Rider: Coverage options that enable you to expand your basic insurance plan for an additional premium. A common example is a maternity rider.



Short-term Insurance: A type of health insurance that covers certain services for a set time period (6 months or less).

Skilled Nursing Care: Services from licensed nurses in your own home or in a nursing home. Skilled care services are from technicians and therapists in your own home or in a nursing home.

Specialist: A physician specialist focuses on a specific area of medicine or a group of patients to diagnose, manage, prevent or treat certain types of symptoms and conditions. A non-physician specialist is a provider who has more training in a specific area of health care

Special Enrollment Period: A time outside of the open enrollment period during which you can sign up for a health insurance plan. You generally qualify for a special enrollment period of 60 days following certain life events that changes your family status (for example, marriage or birth of a child) or loss of other health coverage.

Specialty Drug: A prescription drug used to treat complex health conditions. These drugs are usually given as a shot, but may be added to the skin or taken by mouth. Also, they may:
ŸRequire following a specific treatment plan
ŸHave special handling or storage needs
ŸNot likely sold in retail pharmacies
Conditions like hepatitis C, hemophilia, multiple sclerosis and rheumatoid arthritis are treated with specialty drugs.

State Continuation Coverage: This health care coverage continuation program is offered by the state of Illinois. It's not the same as COBRA because it’s only for companies with less than 20 workers. If your employment ended (not due to cause), and you were on your job’s health plan for at least 3 months in a row, you and your family may choose to stay covered under a state health plan for an extra 12 months.

Subsidy: (aka ‘Premium Tax Credit’) Based on your family size and income, you may qualify for a subsidy, also known as premium tax credit. Unlike tax credits you claim when you file your taxes, these tax credits can be used right away to lower your monthly premium bill.




UCR: The ‘Usual, Customary, and Reasonable charge’, see ‘Allowed Amount’

Underwriting: The process by which health insurance companies determine whether to extend coverage to an applicant and/or set the policy's premium.

Utilization Management: The way we review the type and amount of care you're getting. This involves looking at the setting for your care and its medical necessity.
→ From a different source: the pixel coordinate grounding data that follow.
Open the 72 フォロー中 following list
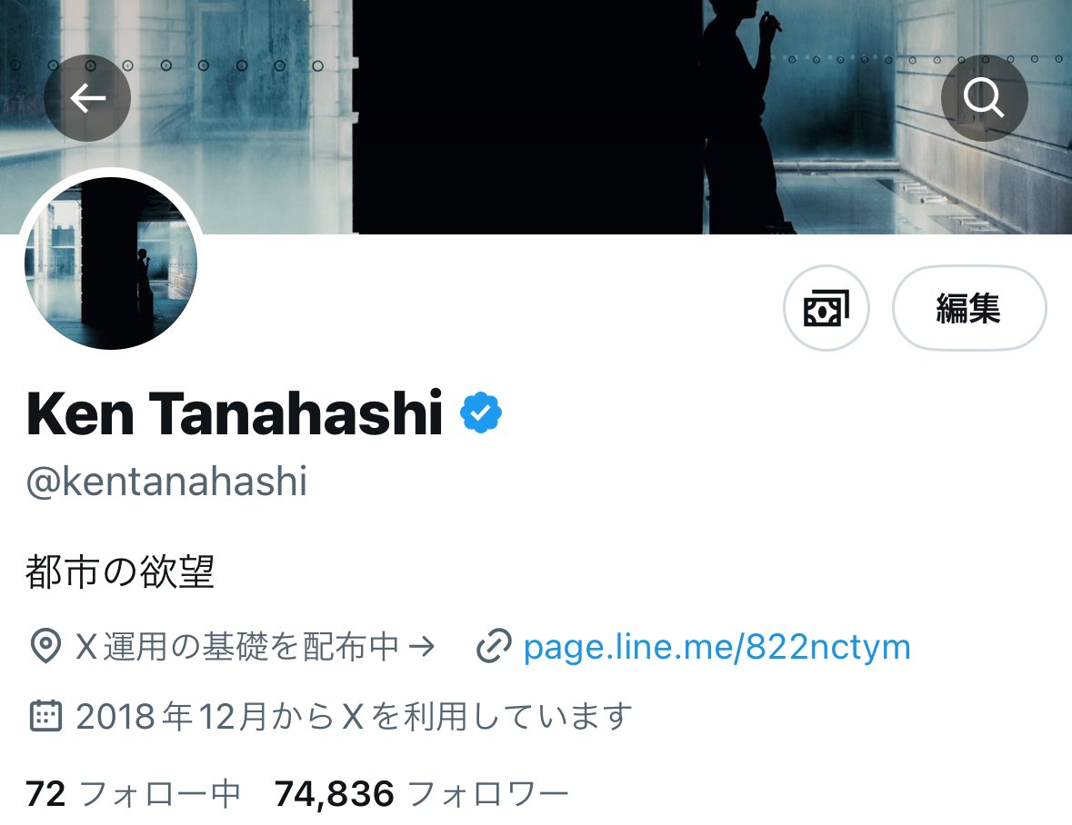 (134, 793)

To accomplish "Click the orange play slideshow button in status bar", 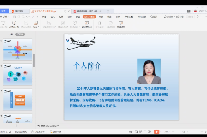I will point(156,132).
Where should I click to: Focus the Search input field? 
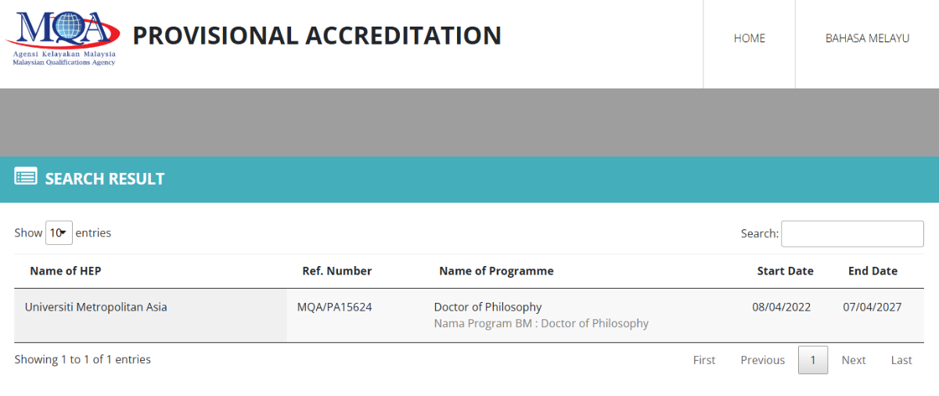tap(852, 233)

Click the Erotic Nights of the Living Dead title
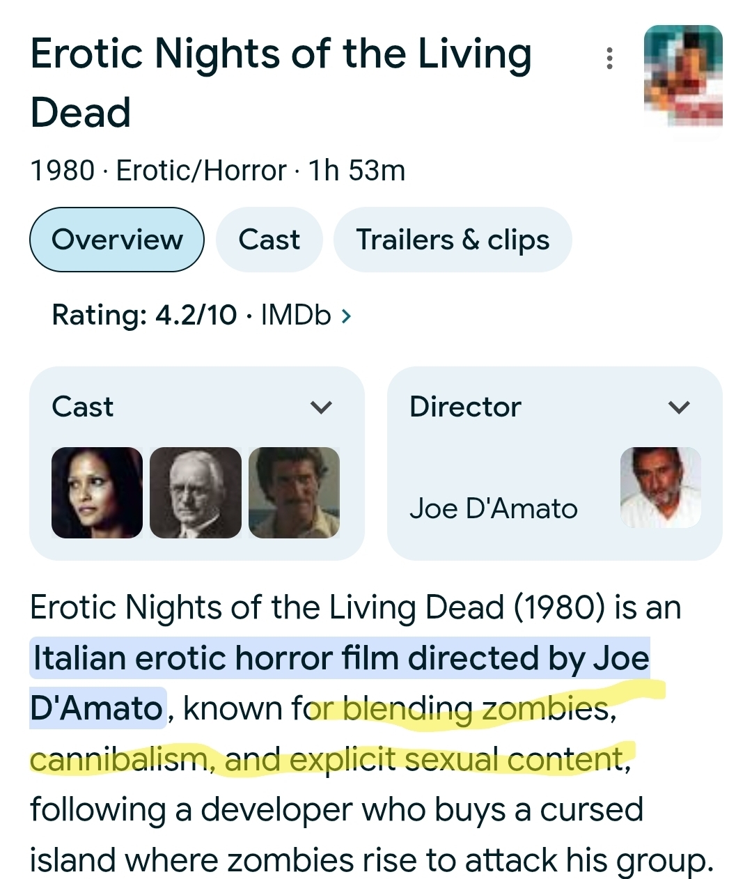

Examples may use prior authorization, case management, accompanying reviews or proper discharge planning.

Urgent Care Provider: A provider of services for health problems that need medical help right away but are not emergency medical conditions.



Waiting period: This term can be used two different ways: (1) it may refer the period of time that an employer makes a new employee wait before he or she becomes eligible for coverage under the company's health plan; or (2) the period of time starting from a given policy's effective date during which a health plan may not pay benefits for certain pre-existing conditions.